Das Bundesdigitalministerium teilte netzpolitik.org auf Anfrage mit, die Regierung habe sich in den Verhandlungen über die eIDAS-Verordnung „stets für ein hohes Datenschutz- und Cybersicherheitsniveau und harmonisierte Bestimmungen eingesetzt“. Diese Anforderungen sollten auch die Durchführungsrechtsakte erfüllen, so ein Sprecher des Ministeriums.

epicenter.works fordert die Kommission auf, die zusätzliche Zeit nun dazu zu nutzen, um den Rechtstext zu verbessern. „Sorgfalt muss wichtiger sein als Schnelligkeit“, schreibt die Bürgerrechtsorganisation auf ihrer Webseite. Die designierte EU-Digitalkommissarin Henna Virkkunen soll nun die europäische digitale Brieftasche so gestalten, dass sie das Vertrauen der Nutzer:innen auch verdient, schreibt epicenter.works.

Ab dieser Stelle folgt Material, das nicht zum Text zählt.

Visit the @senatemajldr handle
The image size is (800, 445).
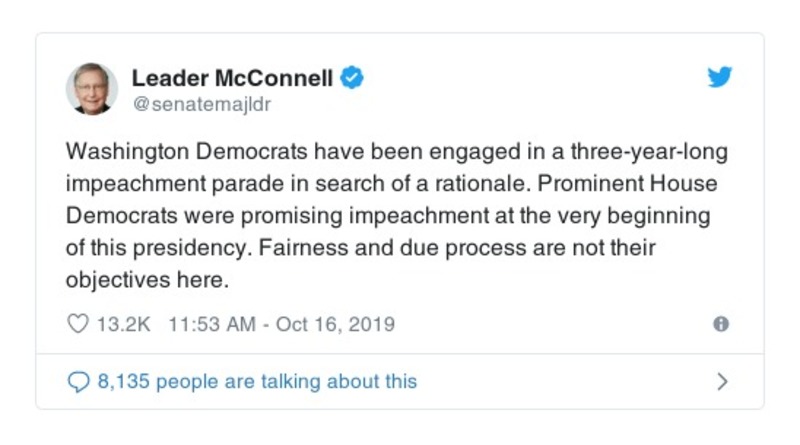[201, 103]
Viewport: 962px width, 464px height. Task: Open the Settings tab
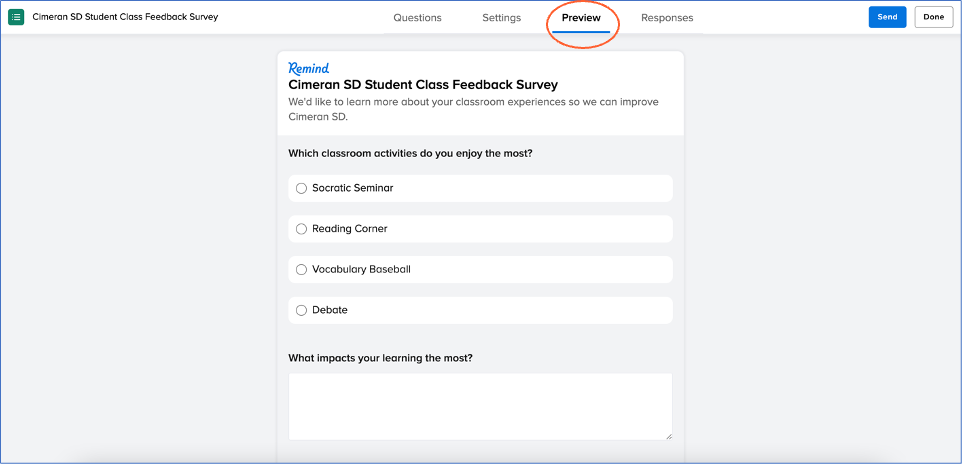tap(501, 18)

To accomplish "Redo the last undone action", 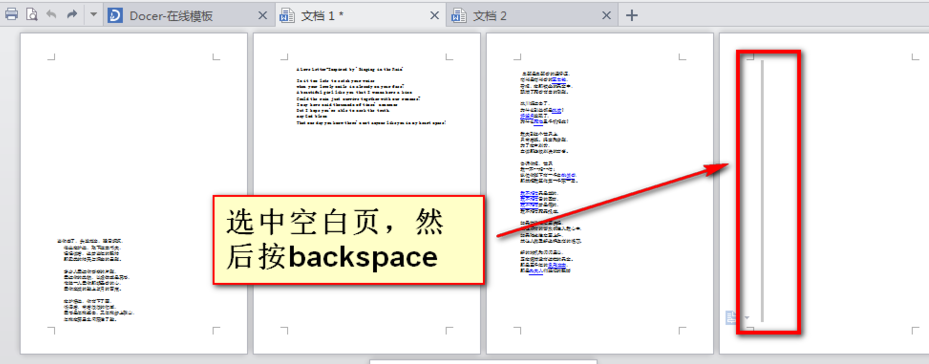I will click(x=72, y=15).
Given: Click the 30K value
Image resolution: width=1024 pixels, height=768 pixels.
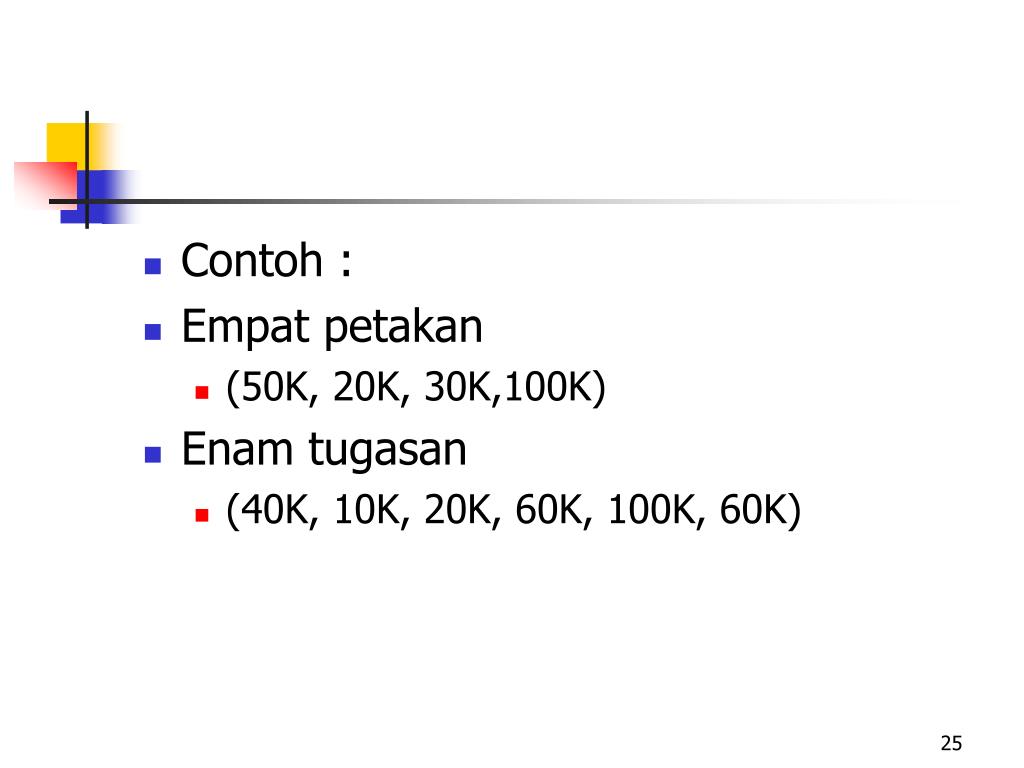Looking at the screenshot, I should 457,386.
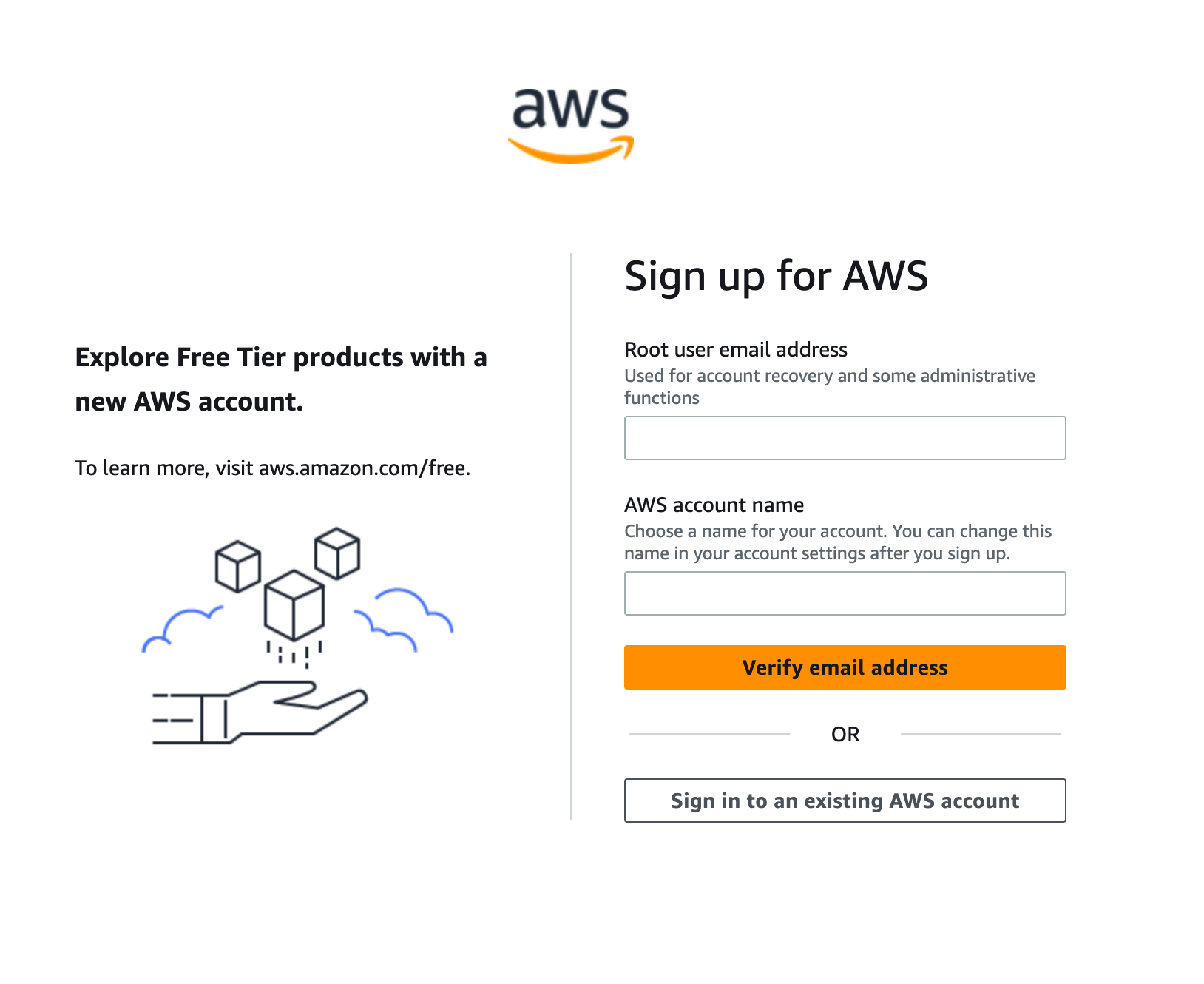Click the top-left small cube illustration
The width and height of the screenshot is (1204, 984).
pyautogui.click(x=238, y=567)
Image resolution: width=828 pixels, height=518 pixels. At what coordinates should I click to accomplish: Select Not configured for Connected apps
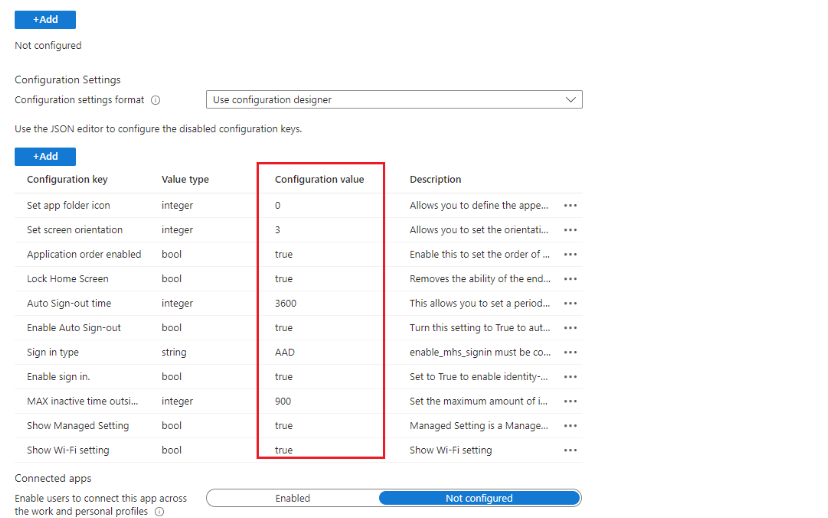[479, 498]
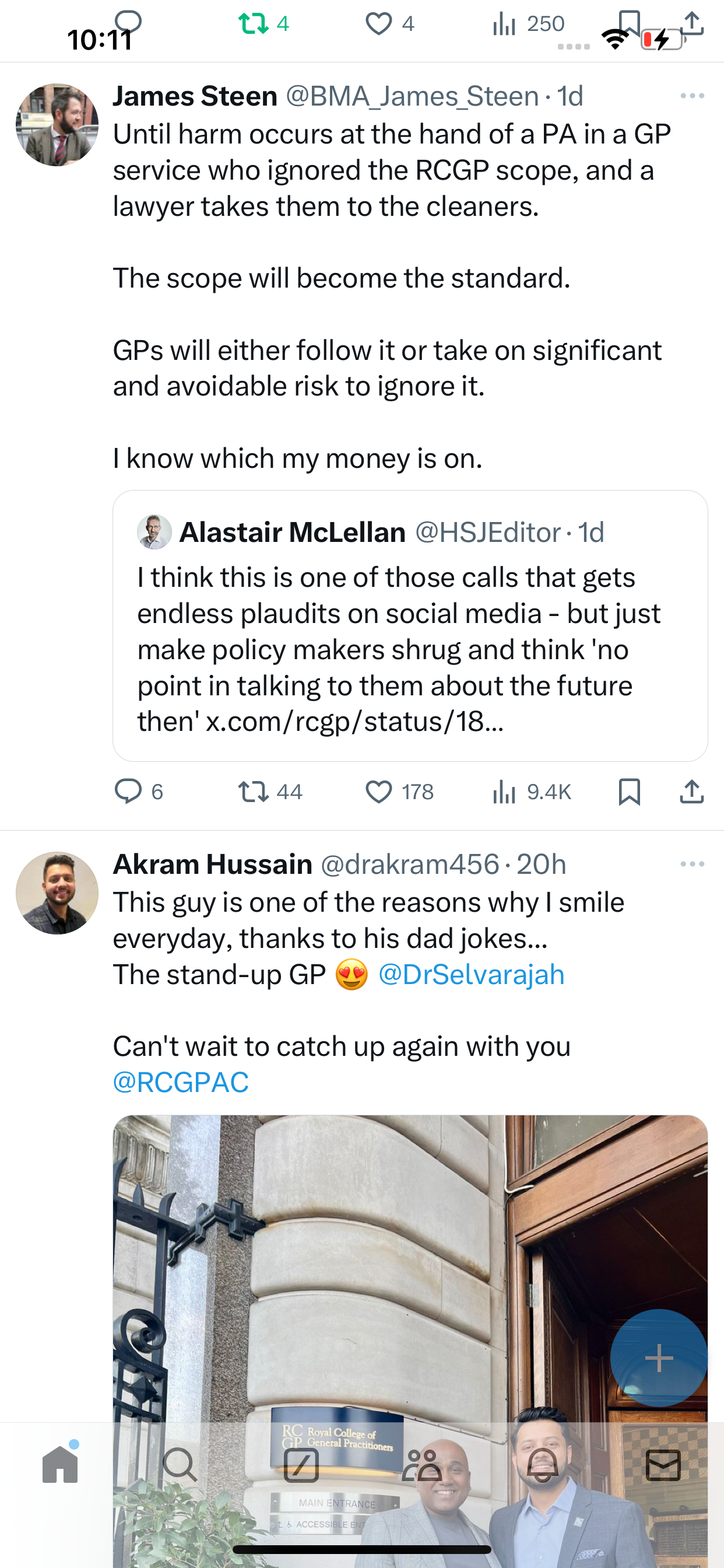Compose a new post with plus button
Viewport: 724px width, 1568px height.
(659, 1357)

Eine Sprecherin der Kommission erklärte gegenüber netzpolitik.org, die Kommission halte an ihrem Ziel fest, die Durchführungsrechtsakte bis zur im Gesetz vorgesehenen Frist am 21. November 2024 zu verabschieden. Dabei sei es der Kommission wichtig, „zwischen den Mitgliedstaaten eine breite, umfassende Einigung über die Durchführungsrechtsakte zu erzielen“, so die Sprecherin.

Auch diese Deadline ist überaus ambitioniert. Bislang fanden zwei Sitzungen statt, bei denen bisher nur 5 der insgesamt 40 Durchführungsrechtsakte auf der Agenda standen.

Update, 24.10.2024, 14 Uhr: Wir haben den Text um die Antwort des Bundesdigitalministeriums ergänzt.